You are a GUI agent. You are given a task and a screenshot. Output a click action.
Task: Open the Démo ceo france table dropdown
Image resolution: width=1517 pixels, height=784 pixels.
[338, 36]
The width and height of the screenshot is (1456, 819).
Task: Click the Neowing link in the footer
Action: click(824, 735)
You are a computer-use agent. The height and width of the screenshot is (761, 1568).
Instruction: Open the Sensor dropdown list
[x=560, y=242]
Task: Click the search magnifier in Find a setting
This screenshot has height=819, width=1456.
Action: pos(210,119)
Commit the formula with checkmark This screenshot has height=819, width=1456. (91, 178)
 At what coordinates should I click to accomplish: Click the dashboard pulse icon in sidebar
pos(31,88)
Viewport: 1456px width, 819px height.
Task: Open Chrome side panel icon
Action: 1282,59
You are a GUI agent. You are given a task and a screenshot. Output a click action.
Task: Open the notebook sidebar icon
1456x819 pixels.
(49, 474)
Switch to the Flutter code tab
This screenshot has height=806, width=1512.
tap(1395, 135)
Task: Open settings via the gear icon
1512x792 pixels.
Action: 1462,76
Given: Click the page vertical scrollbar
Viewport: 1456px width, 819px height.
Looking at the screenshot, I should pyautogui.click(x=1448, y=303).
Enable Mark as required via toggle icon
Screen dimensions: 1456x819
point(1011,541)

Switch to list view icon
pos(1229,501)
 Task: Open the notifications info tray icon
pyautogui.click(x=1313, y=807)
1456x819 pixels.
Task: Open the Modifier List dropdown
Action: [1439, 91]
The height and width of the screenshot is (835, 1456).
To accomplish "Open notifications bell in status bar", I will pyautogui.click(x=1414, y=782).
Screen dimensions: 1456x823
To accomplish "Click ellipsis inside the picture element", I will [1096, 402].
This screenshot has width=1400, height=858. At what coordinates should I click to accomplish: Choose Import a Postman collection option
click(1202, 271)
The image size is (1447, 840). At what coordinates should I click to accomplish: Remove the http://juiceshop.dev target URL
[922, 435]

· · ·

**Task description:** All lines starting at the one holding "The height and width of the screenshot is (835, 1456)." and ending at the last line above must be output exactly, and no other line may appear.

**Response area:**
The height and width of the screenshot is (835, 1456).
To accomplish "Open notifications bell in status bar", I will pyautogui.click(x=1414, y=782).
Screen dimensions: 1456x823
To accomplish "Click ellipsis inside the picture element", I will [1096, 402].
This screenshot has width=1400, height=858. At what coordinates should I click to accomplish: Choose Import a Postman collection option
click(1202, 271)
The image size is (1447, 840). At what coordinates should I click to accomplish: Remove the http://juiceshop.dev target URL
[922, 435]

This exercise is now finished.